OPT_NOT_EXISTS_WHERE is a load option that enables customization of the WHERE NOT EXISTS clause in automatically generated loads to improve query performance in some cases.
In scenarios where target key field is implemented as a hash from multiple source fields and data changes are being compared with hashed value of data fields, it is crucial to be able to guide the database to concentrate on the correct data part for optimal performance.
The approach created here will have a following assumption:
The field provided will remain the same in the source data throughout its existence, for example this could be event_creation_time.
The load option taken in to use here will be OPT_NOT_EXISTS_WHERE and rule should be given as (field name from target entity, same name for both sides as resolved by load mapping automatically);
OPT_NOT_EXISTS_WHERE can be used in loads that have a single entity mapping (i.e. one source entity) and no OVERRIDE load steps.

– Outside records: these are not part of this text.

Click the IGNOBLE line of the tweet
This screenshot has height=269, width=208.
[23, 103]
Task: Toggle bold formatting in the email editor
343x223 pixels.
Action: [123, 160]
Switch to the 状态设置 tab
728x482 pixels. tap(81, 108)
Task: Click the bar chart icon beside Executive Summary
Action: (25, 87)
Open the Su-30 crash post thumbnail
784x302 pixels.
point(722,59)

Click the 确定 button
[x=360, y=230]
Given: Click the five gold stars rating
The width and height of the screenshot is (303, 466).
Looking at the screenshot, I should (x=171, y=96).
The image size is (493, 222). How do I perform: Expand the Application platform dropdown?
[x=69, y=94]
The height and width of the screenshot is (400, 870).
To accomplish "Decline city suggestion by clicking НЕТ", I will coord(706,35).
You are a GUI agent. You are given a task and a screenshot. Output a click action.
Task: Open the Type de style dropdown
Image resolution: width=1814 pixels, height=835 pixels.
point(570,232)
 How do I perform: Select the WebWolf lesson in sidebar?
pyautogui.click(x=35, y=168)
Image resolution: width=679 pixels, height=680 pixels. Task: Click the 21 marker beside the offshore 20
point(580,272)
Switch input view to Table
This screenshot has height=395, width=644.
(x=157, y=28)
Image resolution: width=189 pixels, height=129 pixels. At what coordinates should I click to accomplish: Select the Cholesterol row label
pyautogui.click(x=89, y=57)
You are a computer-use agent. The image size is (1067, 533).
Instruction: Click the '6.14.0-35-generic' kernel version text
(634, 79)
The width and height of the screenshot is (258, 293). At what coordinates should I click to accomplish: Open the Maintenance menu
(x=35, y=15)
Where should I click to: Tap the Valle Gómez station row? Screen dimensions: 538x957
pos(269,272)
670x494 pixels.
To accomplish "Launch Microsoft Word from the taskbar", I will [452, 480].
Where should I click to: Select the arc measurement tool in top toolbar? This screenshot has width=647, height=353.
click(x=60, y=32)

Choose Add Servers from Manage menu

OPT_NOT_EXISTS_WHERE will not have an effect if the load is overridden with an OVERRIDE load step.
Pay attention to the table aliases (normally trg for target entity and src for source entity) when utilising this option. You can verify the validity by executing the SQL Export for the load in Designer.
Optimize hub load when source system is part of the business key
If the source system is part of the business key it is possible to improve performance when inserting into a hub by running the NOT EXISTS logic only against business keys originating from the same source system.
OPT_NOT_EXISTS_WHERE: trg.dv_source = src.dv_source
DML generated by Agile Data Engine:
INSERT INTO dv.H_TRIP ( ... ) SELECT DISTINCT ... FROM ( SELECT ... FROM stage.STG_TRIPDATA_YELLOW src_entity ) src WHERE NOT EXISTS ( SELECT 1 FROM dv.H_TRIP trg WHERE trg.dv_id = src.dv_id AND trg.dv_source = src.dv_source );